*** Provided data Section Begins ***

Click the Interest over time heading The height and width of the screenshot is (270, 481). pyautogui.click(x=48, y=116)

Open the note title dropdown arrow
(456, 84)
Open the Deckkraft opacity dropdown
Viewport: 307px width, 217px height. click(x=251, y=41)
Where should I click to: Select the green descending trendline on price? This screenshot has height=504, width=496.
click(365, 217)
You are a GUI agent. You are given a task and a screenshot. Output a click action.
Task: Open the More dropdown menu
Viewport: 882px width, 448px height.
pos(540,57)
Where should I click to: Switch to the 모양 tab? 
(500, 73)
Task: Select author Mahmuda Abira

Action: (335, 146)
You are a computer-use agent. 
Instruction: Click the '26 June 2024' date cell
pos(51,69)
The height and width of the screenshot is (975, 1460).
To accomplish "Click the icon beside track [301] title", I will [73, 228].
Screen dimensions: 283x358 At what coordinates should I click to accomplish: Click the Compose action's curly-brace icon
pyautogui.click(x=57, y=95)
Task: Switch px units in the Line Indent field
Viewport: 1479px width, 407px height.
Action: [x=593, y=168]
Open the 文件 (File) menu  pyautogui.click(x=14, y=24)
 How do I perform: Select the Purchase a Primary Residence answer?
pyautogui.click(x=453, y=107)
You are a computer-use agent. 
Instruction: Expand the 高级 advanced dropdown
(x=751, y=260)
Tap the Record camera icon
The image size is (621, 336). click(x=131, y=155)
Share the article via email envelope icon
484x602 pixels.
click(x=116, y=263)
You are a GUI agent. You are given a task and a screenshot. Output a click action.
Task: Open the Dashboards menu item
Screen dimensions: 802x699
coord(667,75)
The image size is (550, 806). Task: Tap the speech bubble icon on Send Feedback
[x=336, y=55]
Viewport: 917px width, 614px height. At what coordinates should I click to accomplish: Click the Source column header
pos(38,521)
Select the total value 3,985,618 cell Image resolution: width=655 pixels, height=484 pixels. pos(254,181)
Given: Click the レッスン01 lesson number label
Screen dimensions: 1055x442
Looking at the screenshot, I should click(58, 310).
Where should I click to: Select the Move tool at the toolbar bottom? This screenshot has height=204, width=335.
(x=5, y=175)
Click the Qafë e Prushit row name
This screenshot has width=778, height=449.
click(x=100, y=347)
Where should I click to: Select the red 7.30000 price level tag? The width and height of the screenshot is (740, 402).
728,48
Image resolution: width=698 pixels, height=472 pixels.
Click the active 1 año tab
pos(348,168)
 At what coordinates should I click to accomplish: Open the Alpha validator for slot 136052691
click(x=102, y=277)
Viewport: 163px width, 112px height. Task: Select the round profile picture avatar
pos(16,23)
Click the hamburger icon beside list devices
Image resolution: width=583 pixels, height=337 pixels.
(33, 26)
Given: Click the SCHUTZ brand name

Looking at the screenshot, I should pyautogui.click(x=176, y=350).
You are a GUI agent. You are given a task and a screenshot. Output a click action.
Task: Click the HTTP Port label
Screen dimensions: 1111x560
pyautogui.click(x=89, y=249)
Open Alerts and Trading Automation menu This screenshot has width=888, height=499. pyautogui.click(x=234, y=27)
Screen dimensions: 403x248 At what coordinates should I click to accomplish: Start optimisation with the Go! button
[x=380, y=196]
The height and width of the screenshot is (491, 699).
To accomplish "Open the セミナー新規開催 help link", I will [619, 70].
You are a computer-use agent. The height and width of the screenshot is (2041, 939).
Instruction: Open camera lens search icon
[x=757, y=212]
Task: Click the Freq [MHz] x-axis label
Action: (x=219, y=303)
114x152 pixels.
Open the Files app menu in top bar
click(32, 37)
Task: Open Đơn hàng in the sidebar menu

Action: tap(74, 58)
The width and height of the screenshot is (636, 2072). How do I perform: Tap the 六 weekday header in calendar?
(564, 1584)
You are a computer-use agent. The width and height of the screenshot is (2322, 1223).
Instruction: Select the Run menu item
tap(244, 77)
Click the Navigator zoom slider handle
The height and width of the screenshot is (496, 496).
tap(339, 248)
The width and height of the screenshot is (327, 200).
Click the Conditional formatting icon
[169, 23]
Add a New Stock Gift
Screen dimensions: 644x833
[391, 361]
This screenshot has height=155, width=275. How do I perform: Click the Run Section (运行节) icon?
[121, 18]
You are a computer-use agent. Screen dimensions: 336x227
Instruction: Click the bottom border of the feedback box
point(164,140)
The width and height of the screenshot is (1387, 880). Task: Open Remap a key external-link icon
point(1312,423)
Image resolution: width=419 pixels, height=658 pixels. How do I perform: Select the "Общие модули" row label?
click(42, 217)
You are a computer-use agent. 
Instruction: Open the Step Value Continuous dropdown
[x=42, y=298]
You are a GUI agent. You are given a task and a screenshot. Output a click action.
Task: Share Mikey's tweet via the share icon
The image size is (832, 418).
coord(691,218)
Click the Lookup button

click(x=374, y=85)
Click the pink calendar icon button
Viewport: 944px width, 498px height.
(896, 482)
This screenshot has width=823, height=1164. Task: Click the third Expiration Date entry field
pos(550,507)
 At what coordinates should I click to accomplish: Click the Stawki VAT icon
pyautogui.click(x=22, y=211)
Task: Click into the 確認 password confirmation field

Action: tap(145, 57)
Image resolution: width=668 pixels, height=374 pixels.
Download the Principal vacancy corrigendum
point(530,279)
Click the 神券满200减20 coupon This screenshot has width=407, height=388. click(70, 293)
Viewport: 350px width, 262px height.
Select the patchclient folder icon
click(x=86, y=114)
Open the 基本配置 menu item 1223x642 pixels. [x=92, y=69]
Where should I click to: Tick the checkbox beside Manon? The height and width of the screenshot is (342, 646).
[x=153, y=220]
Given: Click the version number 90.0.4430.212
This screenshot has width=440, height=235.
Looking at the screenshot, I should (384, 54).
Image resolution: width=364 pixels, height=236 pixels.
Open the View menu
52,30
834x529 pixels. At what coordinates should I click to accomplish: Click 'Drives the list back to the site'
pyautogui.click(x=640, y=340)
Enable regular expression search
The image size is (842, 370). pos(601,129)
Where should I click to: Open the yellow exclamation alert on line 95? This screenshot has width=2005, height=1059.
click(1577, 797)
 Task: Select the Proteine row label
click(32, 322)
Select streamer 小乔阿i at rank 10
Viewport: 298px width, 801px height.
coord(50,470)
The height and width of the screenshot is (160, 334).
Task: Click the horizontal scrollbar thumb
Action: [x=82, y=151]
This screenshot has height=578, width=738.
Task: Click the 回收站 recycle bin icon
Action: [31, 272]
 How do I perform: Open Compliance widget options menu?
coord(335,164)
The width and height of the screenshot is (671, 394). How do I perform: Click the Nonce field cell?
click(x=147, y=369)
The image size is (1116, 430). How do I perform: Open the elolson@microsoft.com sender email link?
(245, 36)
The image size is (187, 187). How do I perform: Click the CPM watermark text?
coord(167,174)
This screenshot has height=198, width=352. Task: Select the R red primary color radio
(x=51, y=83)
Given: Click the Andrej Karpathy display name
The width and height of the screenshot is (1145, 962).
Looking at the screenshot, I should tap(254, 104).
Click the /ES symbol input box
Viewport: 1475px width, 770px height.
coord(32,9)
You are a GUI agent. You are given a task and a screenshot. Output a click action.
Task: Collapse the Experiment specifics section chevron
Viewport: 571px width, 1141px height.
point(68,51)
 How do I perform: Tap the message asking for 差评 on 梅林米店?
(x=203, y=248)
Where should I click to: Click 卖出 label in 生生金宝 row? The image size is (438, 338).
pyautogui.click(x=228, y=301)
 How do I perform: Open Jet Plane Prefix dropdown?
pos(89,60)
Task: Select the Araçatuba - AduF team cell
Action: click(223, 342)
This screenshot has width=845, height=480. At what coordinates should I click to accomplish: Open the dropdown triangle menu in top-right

*** Provided data Section Ends ***

What you need to do
When you reach the line containing "This screenshot has height=198, width=352." in the data above, retype it and each line after it through the final one, exactly as written.

Answer space
This screenshot has height=198, width=352. Task: Select the R red primary color radio
(x=51, y=83)
Given: Click the Andrej Karpathy display name
The width and height of the screenshot is (1145, 962).
Looking at the screenshot, I should tap(254, 104).
Click the /ES symbol input box
Viewport: 1475px width, 770px height.
coord(32,9)
You are a GUI agent. You are given a task and a screenshot. Output a click action.
Task: Collapse the Experiment specifics section chevron
Viewport: 571px width, 1141px height.
point(68,51)
 How do I perform: Tap the message asking for 差评 on 梅林米店?
(x=203, y=248)
Where should I click to: Click 卖出 label in 生生金宝 row? The image size is (438, 338).
pyautogui.click(x=228, y=301)
 How do I perform: Open Jet Plane Prefix dropdown?
pos(89,60)
Task: Select the Araçatuba - AduF team cell
Action: click(223, 342)
This screenshot has width=845, height=480. At what coordinates should I click to accomplish: Open the dropdown triangle menu in top-right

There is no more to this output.